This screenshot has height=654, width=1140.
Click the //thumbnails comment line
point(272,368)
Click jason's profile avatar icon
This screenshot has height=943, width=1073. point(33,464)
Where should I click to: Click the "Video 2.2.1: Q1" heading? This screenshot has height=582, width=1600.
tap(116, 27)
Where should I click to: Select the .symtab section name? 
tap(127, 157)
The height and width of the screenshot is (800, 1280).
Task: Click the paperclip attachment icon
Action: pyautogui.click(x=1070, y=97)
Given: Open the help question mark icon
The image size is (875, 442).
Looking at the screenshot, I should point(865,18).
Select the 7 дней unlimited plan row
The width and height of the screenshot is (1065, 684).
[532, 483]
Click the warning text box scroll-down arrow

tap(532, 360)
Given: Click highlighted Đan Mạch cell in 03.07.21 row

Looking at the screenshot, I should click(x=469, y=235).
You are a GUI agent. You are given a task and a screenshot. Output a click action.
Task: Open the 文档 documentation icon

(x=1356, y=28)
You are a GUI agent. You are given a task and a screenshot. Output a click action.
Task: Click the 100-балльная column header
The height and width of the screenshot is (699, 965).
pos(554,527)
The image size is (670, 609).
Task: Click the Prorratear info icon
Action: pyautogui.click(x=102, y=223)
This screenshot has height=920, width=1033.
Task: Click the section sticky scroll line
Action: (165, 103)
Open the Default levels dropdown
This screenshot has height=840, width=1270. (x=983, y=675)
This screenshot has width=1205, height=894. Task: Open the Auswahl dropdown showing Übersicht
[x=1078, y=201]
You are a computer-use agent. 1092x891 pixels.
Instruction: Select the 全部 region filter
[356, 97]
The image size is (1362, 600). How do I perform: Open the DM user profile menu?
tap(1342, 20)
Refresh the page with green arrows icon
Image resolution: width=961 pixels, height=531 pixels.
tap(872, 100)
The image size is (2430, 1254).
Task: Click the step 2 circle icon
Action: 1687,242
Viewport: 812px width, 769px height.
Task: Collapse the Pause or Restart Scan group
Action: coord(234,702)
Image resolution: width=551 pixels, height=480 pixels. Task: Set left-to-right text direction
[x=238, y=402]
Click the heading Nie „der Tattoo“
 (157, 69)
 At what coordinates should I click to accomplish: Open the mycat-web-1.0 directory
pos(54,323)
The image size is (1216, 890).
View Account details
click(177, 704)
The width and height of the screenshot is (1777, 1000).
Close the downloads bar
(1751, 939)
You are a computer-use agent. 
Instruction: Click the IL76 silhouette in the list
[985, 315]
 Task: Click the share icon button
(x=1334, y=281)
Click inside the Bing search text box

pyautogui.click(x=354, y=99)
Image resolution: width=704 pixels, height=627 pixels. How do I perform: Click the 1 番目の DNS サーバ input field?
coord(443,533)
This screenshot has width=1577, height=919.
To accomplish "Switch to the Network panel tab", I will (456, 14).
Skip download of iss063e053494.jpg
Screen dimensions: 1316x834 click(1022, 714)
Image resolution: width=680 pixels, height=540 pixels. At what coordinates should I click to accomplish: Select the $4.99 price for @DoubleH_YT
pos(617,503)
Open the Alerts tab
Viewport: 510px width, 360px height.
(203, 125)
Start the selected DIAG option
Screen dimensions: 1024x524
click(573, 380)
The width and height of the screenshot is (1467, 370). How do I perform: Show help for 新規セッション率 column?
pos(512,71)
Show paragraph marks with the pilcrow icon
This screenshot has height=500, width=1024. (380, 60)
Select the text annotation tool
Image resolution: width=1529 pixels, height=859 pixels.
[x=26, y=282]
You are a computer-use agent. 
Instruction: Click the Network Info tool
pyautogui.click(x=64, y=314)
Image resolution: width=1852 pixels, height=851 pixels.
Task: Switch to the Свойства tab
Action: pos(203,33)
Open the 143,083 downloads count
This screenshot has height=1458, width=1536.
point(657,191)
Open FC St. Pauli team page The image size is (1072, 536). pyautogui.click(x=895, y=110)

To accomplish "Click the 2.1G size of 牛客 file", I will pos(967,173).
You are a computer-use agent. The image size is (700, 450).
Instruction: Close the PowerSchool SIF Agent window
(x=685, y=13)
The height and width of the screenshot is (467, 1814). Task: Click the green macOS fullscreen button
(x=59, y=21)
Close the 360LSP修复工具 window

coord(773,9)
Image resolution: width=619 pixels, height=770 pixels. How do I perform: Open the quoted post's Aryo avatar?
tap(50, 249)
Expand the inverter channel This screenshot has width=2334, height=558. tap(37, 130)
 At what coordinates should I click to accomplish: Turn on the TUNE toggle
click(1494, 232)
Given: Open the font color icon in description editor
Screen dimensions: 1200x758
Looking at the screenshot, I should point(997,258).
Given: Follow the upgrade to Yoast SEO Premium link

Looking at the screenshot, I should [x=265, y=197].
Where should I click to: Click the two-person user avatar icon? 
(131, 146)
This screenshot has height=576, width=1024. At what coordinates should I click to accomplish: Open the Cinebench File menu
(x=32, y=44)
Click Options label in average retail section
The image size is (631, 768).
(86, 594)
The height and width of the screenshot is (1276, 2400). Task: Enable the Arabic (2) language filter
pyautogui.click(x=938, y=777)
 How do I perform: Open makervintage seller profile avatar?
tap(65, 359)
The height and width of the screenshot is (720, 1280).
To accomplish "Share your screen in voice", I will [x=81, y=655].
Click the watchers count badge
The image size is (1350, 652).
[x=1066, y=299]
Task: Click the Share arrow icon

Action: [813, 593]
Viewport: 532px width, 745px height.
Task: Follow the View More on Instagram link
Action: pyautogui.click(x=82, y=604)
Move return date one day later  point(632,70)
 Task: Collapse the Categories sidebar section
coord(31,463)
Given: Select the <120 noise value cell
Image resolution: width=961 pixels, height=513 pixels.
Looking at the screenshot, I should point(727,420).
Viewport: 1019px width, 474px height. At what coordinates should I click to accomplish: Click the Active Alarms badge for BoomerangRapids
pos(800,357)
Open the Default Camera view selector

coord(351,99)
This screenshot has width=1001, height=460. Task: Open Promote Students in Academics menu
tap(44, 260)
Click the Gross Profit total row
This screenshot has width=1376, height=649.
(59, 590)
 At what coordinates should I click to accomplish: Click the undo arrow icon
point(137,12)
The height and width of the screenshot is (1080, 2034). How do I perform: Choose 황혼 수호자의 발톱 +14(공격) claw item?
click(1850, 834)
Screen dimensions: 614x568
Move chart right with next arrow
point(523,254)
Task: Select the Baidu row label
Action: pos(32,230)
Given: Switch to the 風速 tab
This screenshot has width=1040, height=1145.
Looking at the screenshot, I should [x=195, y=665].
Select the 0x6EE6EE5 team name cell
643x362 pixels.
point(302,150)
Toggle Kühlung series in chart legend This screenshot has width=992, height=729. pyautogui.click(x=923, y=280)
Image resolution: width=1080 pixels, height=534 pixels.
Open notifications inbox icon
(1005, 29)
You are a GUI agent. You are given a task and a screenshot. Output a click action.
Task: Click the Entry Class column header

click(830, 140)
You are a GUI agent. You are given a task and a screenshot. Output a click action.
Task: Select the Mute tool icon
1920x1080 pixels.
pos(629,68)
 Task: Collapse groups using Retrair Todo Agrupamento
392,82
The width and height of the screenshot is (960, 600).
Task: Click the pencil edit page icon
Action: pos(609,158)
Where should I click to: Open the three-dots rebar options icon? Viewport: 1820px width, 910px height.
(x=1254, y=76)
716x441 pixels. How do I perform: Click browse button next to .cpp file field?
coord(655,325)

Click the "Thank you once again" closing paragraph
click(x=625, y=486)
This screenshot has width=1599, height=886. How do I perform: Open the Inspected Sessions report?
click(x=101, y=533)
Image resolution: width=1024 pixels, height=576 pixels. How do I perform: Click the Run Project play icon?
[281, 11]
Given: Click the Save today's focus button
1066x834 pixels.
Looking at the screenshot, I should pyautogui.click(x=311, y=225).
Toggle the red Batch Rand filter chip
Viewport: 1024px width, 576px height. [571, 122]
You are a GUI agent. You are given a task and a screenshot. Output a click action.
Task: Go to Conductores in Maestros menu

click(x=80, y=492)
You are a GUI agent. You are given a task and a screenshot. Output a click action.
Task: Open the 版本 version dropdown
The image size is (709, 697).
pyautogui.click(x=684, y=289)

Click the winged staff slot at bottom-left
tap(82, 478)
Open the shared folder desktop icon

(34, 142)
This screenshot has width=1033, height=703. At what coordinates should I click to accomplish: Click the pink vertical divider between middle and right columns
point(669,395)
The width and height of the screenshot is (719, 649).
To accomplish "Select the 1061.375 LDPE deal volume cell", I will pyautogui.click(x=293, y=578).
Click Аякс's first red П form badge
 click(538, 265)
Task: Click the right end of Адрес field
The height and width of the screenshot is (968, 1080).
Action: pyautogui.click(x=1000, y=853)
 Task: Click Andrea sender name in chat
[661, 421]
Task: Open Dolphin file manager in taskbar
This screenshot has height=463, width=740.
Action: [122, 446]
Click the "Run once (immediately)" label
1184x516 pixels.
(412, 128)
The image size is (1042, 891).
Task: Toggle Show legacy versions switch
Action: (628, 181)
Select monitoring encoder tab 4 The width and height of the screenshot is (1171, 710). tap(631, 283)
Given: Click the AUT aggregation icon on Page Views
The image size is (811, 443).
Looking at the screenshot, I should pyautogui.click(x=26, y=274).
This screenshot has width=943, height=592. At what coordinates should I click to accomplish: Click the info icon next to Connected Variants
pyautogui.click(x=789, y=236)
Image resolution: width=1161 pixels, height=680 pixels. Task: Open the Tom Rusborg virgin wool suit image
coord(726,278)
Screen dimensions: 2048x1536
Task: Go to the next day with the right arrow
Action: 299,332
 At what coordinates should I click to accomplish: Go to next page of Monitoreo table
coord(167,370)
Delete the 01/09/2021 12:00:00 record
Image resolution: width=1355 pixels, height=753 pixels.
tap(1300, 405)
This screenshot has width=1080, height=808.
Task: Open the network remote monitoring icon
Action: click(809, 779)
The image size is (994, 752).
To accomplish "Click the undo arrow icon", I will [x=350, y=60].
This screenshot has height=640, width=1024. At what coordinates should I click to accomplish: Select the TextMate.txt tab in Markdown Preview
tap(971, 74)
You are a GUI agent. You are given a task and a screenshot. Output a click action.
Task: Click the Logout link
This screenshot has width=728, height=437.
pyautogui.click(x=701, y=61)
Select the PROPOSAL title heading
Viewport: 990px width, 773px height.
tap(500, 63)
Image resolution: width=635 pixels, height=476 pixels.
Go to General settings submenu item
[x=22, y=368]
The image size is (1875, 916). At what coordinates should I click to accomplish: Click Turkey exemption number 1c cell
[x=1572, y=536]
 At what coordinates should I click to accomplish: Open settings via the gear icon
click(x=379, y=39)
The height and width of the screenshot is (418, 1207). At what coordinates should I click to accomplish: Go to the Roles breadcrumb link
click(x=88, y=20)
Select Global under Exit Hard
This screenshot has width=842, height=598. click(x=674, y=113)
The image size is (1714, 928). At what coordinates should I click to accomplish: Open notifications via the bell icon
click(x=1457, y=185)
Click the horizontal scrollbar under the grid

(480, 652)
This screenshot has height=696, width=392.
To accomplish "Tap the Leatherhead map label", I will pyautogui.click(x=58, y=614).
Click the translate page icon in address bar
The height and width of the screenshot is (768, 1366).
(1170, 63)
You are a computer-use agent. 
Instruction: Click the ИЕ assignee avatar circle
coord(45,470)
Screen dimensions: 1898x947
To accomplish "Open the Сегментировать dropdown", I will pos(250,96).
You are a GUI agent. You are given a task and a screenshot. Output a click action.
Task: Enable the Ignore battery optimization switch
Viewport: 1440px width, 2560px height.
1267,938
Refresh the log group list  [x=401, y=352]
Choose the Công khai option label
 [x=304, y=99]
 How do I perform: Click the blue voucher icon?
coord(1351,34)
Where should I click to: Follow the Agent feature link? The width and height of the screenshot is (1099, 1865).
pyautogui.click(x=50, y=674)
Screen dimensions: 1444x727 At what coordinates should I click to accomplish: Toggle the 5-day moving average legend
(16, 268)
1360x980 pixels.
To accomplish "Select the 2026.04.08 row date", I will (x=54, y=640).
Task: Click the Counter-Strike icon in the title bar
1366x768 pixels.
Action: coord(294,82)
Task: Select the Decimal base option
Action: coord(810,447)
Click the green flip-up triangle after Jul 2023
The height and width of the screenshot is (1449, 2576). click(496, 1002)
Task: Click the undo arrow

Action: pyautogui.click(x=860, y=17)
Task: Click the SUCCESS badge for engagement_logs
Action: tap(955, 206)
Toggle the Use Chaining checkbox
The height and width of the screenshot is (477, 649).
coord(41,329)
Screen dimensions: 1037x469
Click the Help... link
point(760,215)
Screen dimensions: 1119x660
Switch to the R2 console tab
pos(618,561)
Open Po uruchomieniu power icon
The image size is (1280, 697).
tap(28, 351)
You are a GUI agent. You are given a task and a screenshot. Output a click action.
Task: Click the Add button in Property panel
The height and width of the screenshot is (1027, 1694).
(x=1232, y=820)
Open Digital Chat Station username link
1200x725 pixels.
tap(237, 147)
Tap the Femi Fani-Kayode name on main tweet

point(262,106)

WHAT TO PRODUCE ::
Where a line above includes "date", copy that line.

ANSWER SPACE ::
Move return date one day later  point(632,70)
To accomplish "Select the 2026.04.08 row date", I will (x=54, y=640).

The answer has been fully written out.